History has often been unkind in matters of dubbing, though the unkindness has usually worked the other way. Singin' in the Rain (1952) mocked the silent movie star (Jean Hagen) whose voice was so bad it had to be dubbed in sound films. In My Fair Lady (1964), Audrey Hepburn's songs were dubbed by Marnie Nixon; this denied Hepburn an Academy Award nomination for her unforgettable portrayal of Eliza Doolittle. This time, we see the dub artiste as the victim of unfairness.
How much did van der Zyl contribute to the making of the Bond legend? Plenty, as Miss O'Toole might have said. The contribution did not include "Hi, I'm Plenty!" — that was Lana Wood as Plenty O'Toole in Diamonds are Forever (1971) — but what van der Zyl did say was still plenty. Her voice, it turns out, was involved in some of the most memorable conversations in Bond history.

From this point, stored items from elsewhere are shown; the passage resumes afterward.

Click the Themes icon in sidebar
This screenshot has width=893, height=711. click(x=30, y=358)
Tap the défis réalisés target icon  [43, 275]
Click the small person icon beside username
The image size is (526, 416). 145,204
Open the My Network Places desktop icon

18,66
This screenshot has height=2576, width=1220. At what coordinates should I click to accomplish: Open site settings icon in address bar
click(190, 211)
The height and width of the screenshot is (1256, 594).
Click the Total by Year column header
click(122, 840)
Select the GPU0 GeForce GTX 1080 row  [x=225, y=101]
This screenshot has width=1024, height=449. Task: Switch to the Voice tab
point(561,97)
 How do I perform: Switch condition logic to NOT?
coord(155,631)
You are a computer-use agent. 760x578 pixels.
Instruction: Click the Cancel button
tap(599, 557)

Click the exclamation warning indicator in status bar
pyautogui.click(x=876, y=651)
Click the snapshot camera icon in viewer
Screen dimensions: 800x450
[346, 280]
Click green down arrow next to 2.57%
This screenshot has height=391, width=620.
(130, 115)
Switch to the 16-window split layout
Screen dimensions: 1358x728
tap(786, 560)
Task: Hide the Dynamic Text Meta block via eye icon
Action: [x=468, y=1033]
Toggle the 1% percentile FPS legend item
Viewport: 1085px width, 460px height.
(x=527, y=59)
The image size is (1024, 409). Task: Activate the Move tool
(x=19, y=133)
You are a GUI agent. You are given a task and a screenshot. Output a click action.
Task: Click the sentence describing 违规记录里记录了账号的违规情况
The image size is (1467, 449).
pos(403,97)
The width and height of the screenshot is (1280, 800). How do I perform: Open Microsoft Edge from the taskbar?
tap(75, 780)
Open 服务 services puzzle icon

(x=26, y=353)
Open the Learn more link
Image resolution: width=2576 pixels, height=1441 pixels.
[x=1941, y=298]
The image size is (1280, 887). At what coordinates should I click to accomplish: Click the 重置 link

It seems to have begun with Bond's very first appearance, playing chemin de fer at a casino in Dr No (1962) and fleecing Sylvia Trench, who keeps throwing her money away. "I admire your courage, Miss?"
"Trench. Sylvia Trench. I admire your luck, Mr?"
"Bond. James Bond."
That's how the world was introduced to the secret agent with Sean Connery's face. And at the end of the game: "Tell me, Miss Trench, do you play any other things? I mean, besides chemin de fer."